* [About this exercise]
Transcribe the following records exactly, images excluded.

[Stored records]
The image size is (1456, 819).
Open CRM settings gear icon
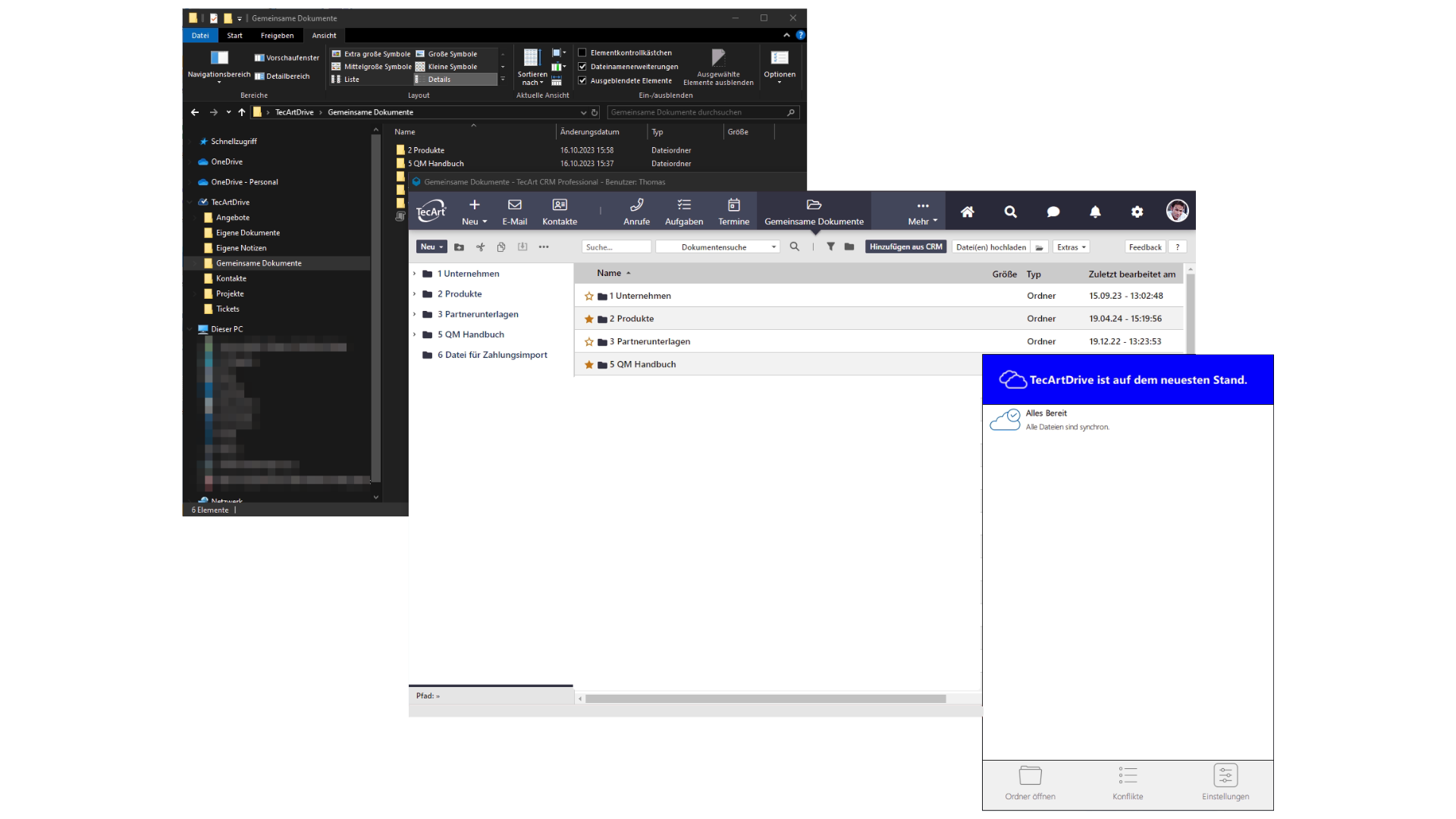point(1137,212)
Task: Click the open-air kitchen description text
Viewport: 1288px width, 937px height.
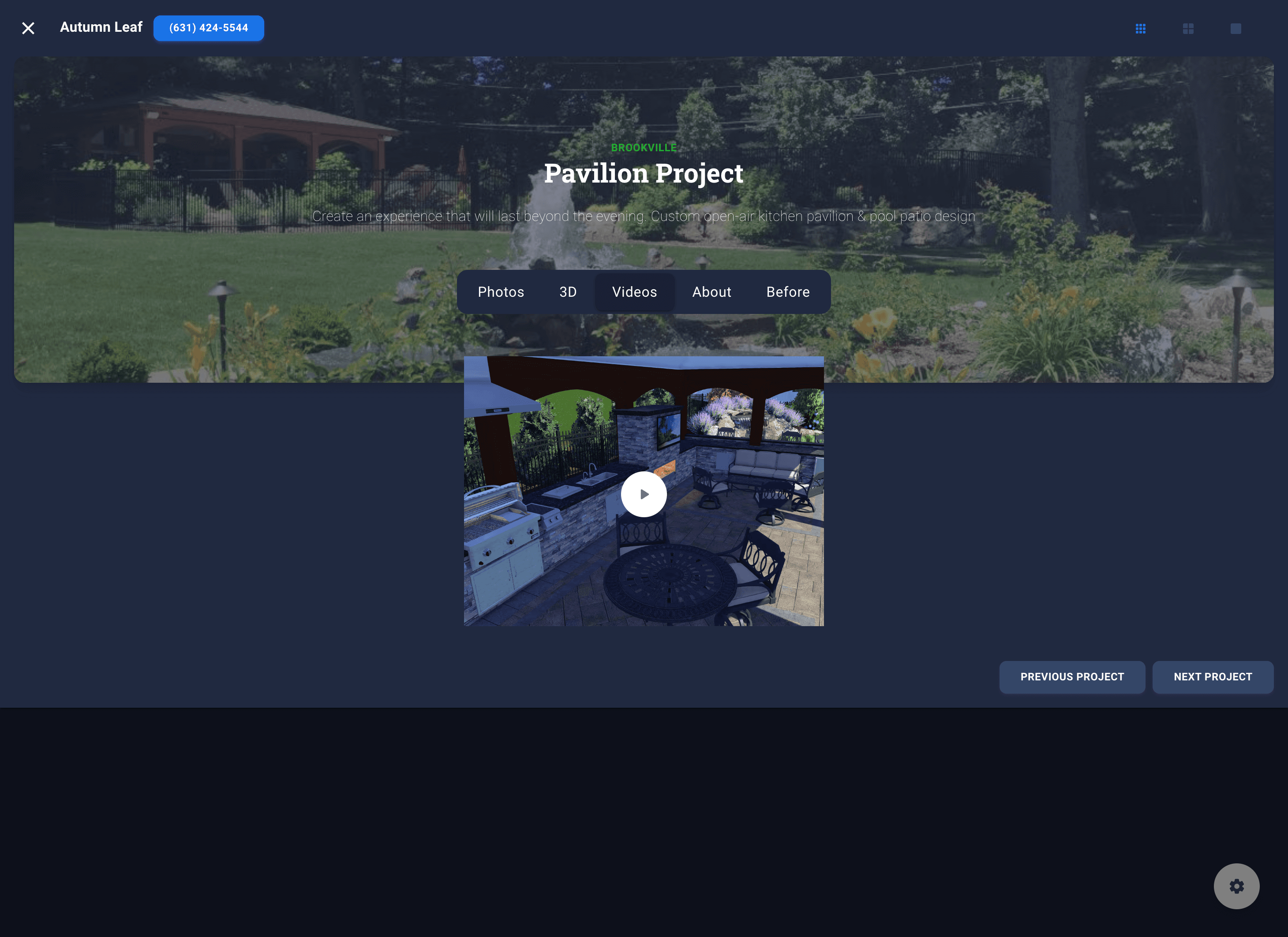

* [Result of this exercise]
The image size is (1456, 819).
Open CRM settings gear icon
point(1137,212)
Task: Click the open-air kitchen description text
Viewport: 1288px width, 937px height.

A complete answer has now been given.